═══ RECORDS TO USE

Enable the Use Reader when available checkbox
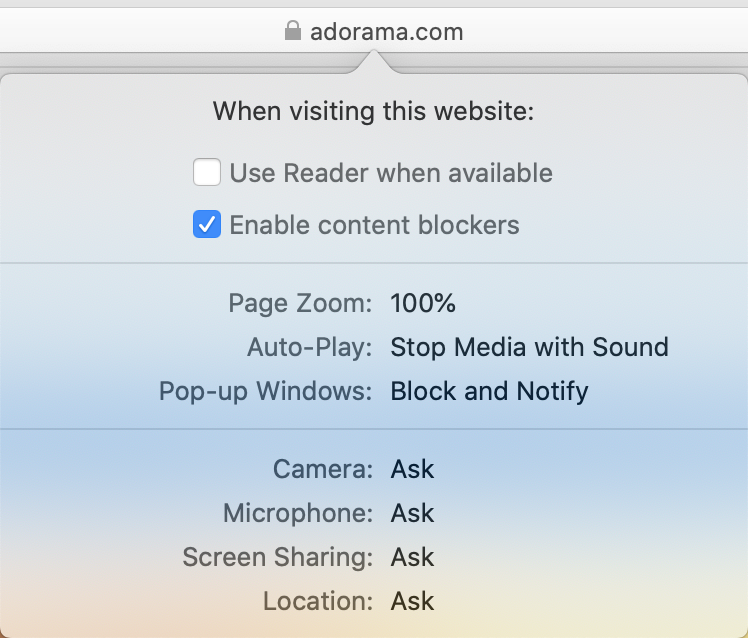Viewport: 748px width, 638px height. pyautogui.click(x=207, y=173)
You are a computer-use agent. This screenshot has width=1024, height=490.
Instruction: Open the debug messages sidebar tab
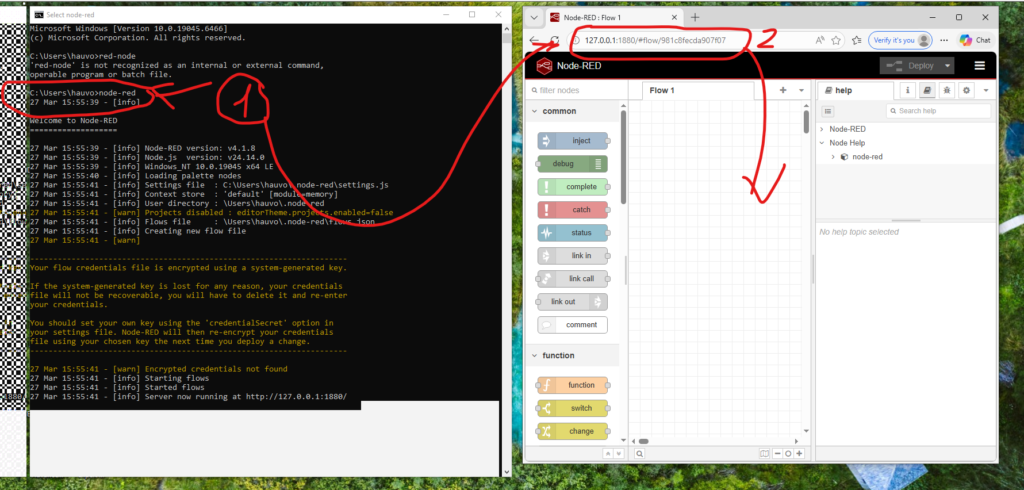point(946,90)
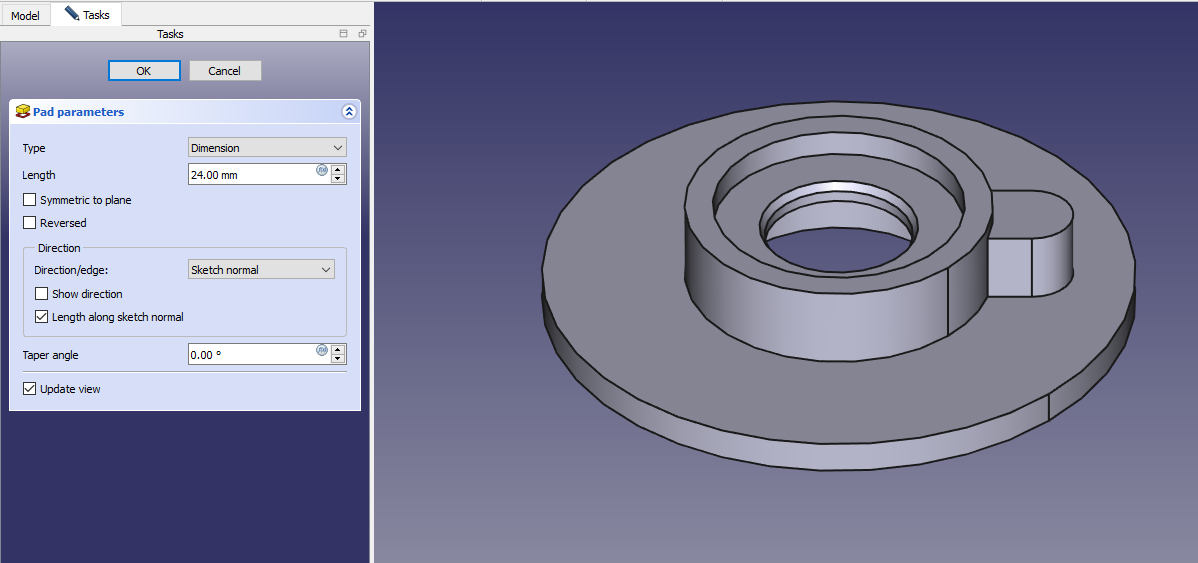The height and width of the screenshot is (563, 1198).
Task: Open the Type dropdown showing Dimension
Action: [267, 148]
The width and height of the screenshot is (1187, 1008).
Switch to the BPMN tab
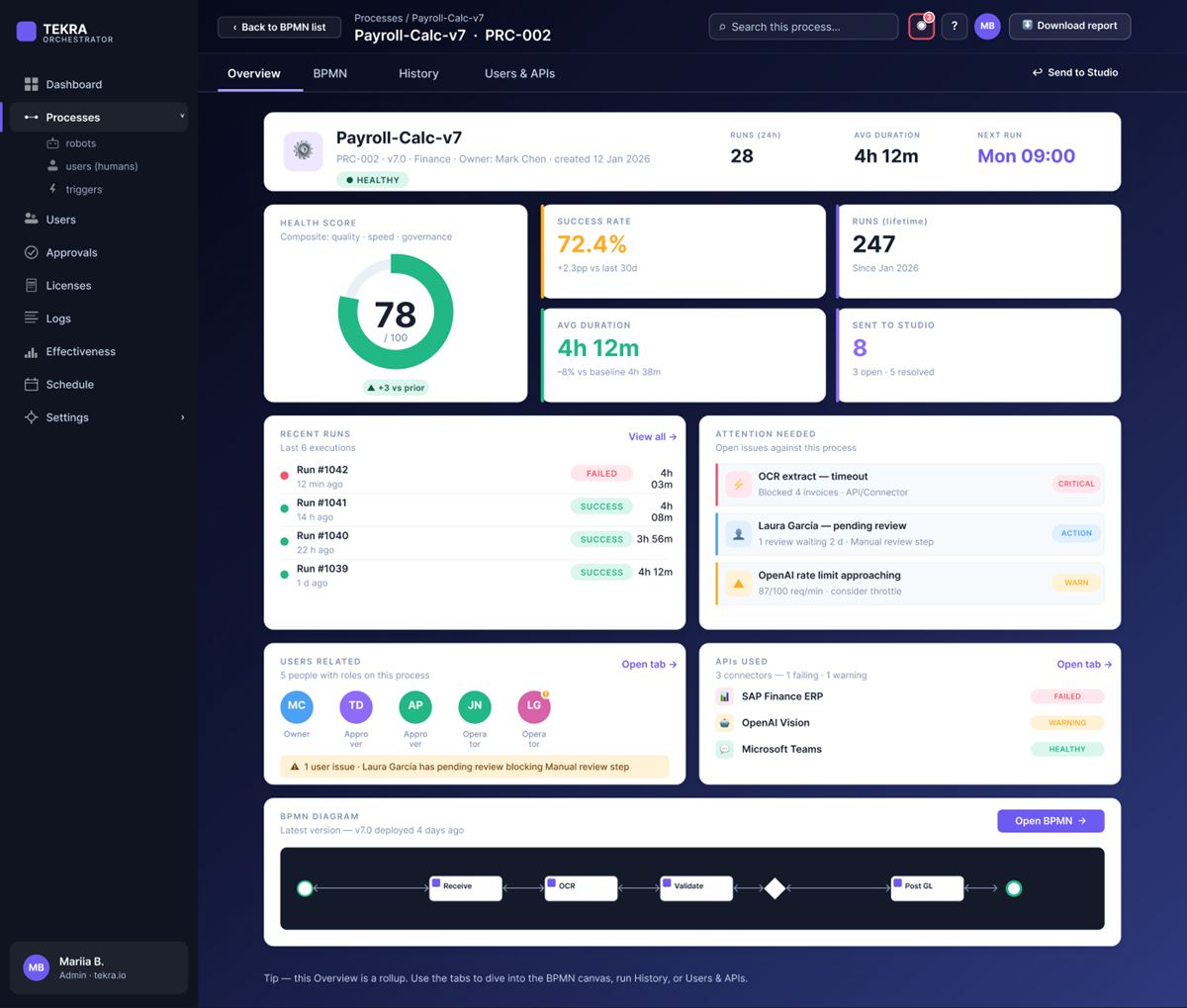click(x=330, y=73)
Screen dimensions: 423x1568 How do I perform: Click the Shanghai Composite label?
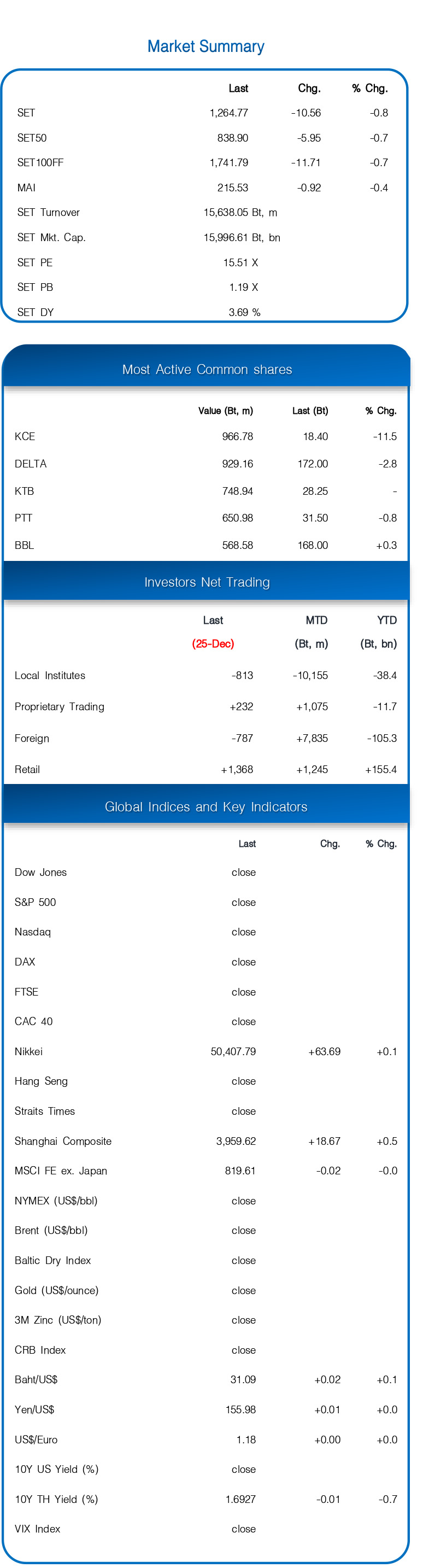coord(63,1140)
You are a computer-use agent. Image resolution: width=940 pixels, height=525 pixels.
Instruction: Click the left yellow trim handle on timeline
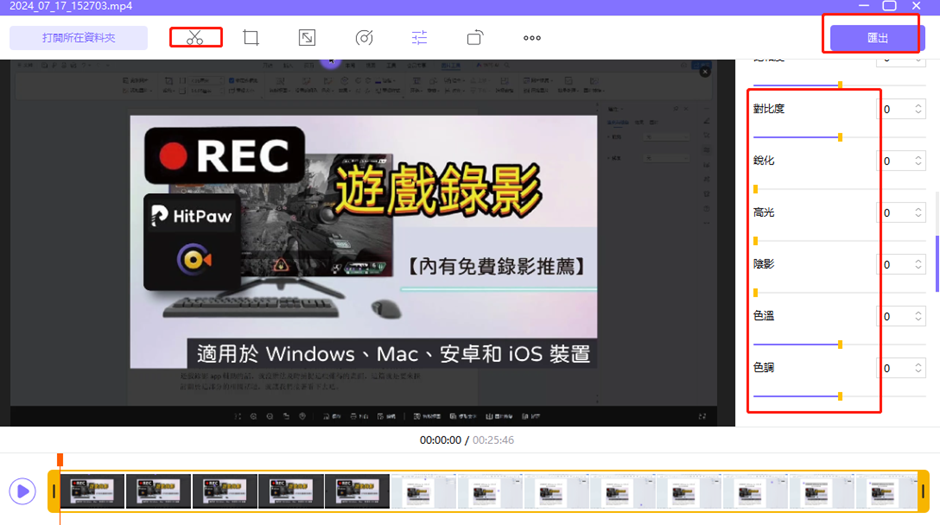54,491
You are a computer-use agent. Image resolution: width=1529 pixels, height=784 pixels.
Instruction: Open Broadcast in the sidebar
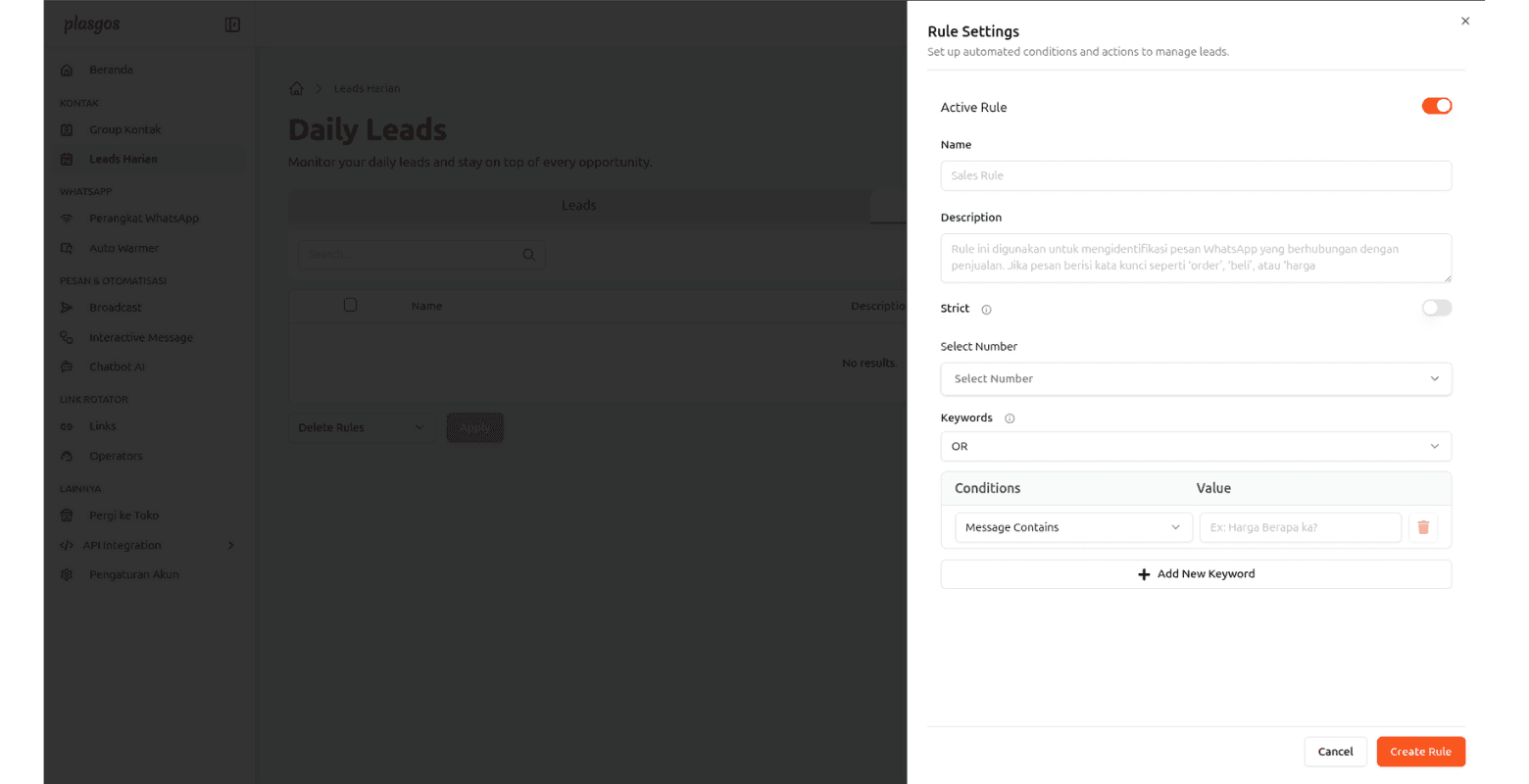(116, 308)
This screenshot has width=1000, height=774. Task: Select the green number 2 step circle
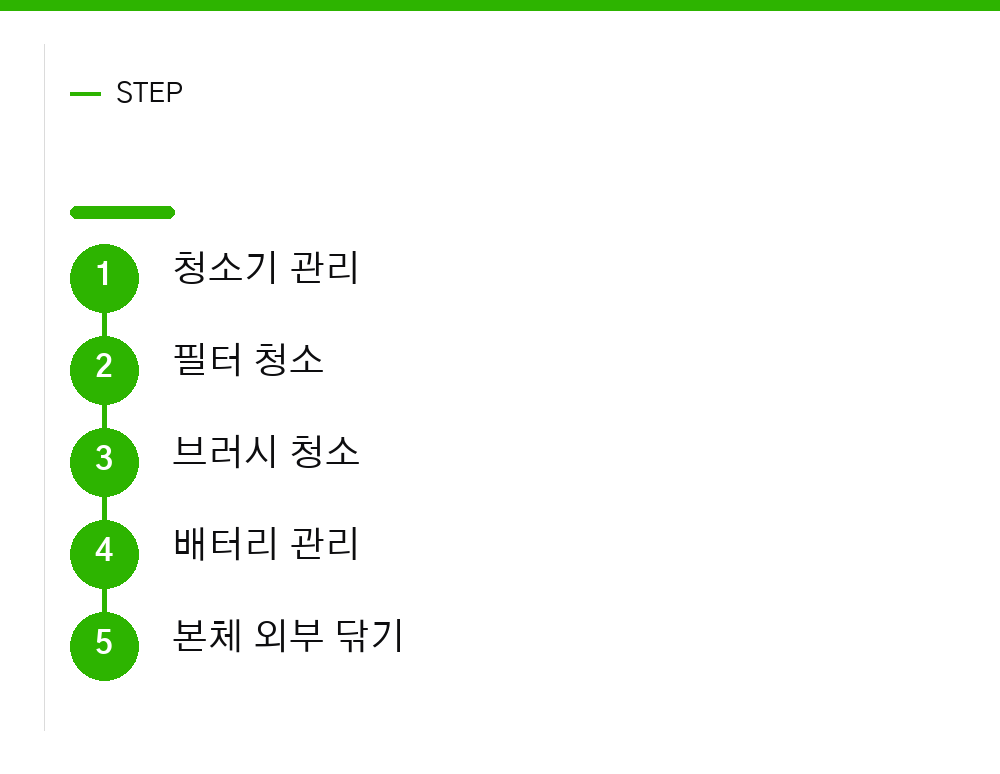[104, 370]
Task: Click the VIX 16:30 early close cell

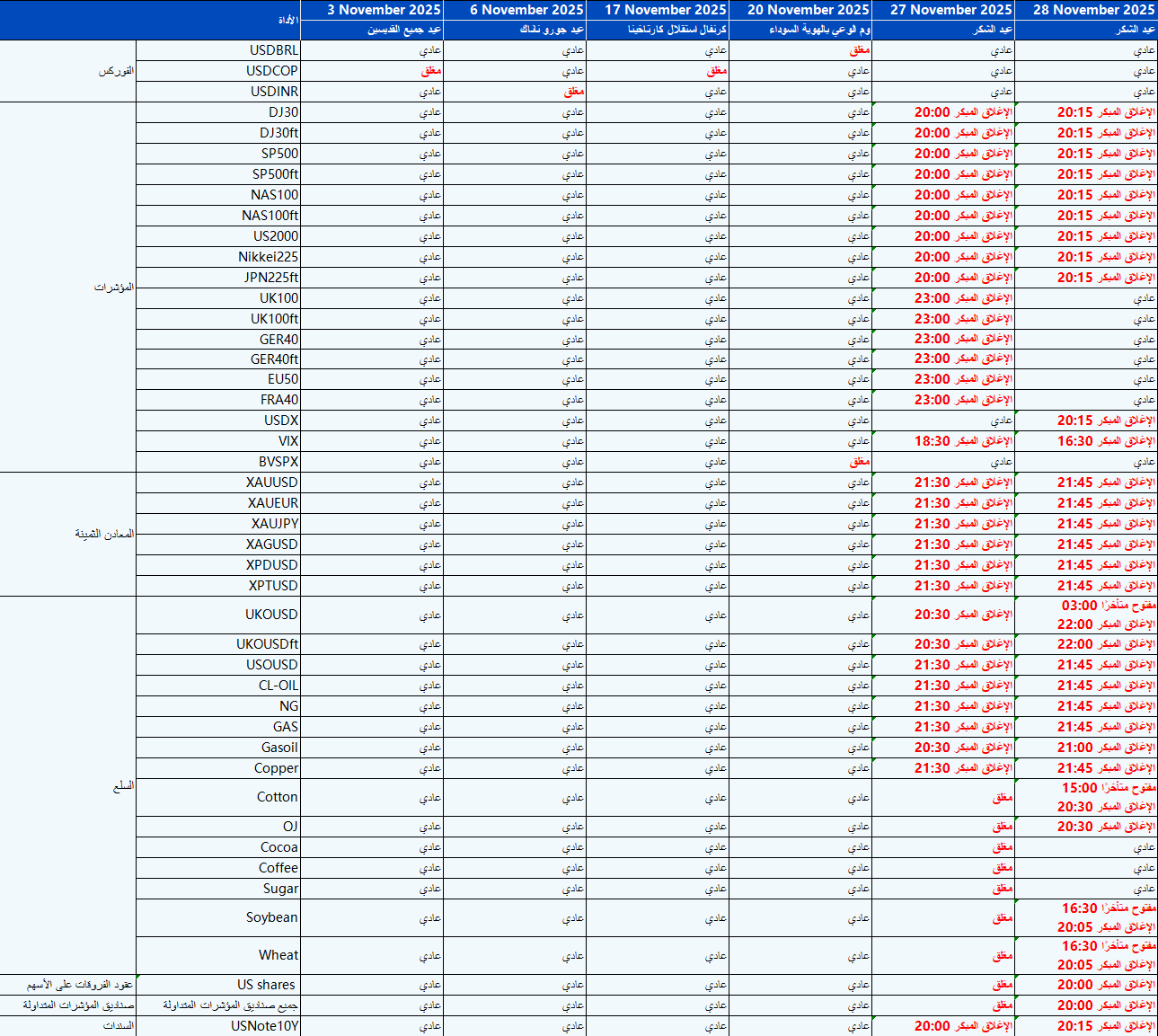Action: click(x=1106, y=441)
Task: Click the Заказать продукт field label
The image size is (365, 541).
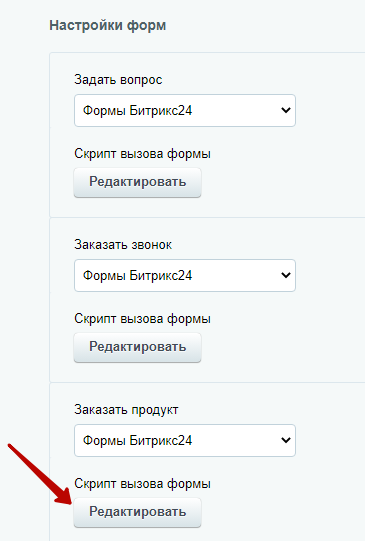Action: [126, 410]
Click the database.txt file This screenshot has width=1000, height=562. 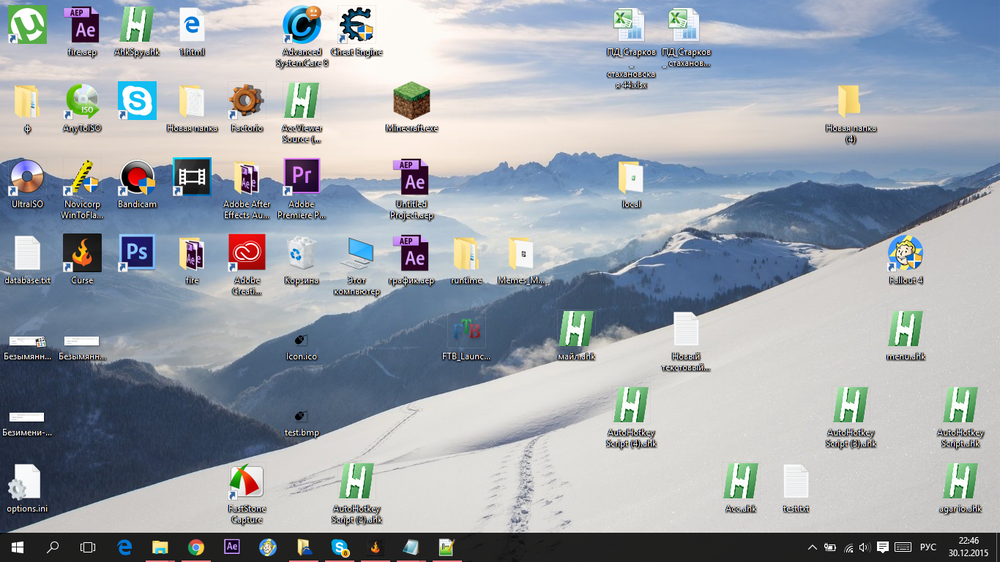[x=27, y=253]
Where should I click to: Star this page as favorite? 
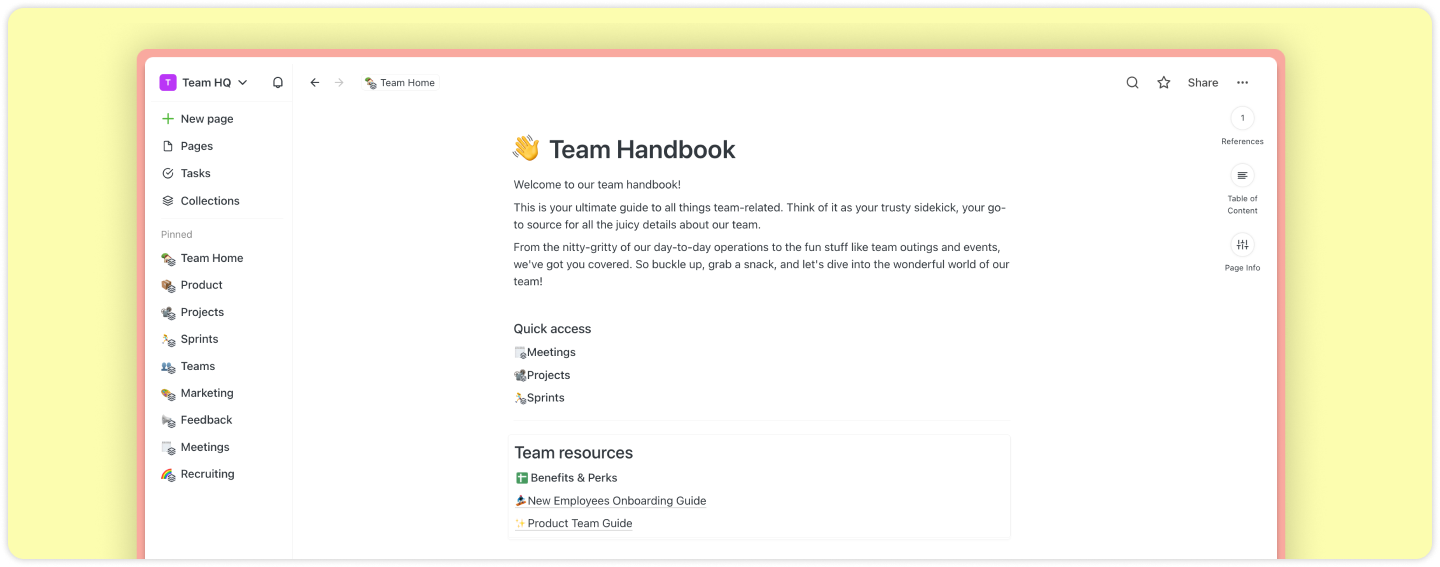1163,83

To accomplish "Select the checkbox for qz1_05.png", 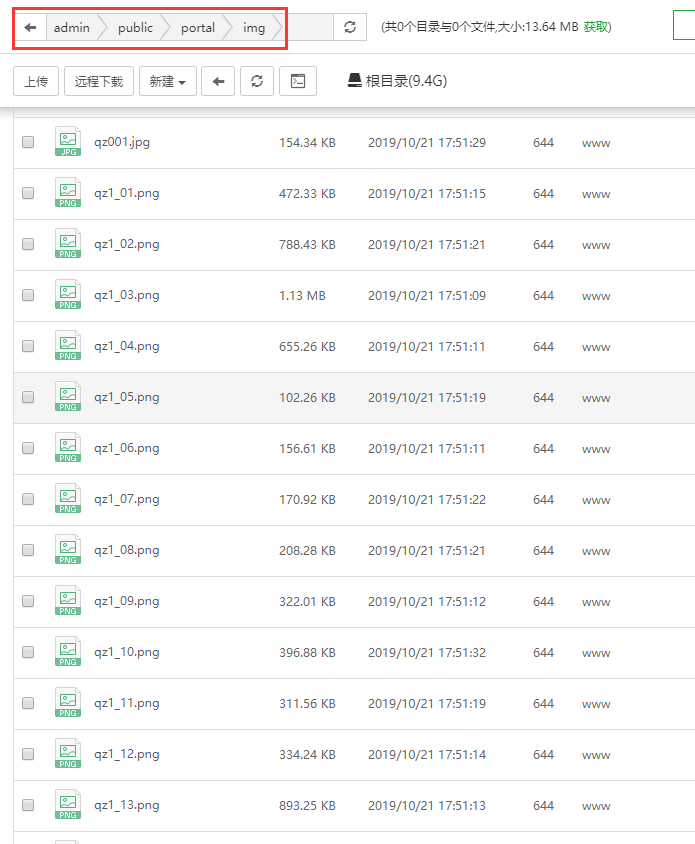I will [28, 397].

══════

TASK ITEM
Pull every line containing "pixels" out of the material and copy it.

ANSWER TO THE PROBLEM
You are a computer-use agent. Image resolution: width=940 pixels, height=525 pixels.
You are a computer-use agent. Image resolution: width=1529 pixels, height=784 pixels.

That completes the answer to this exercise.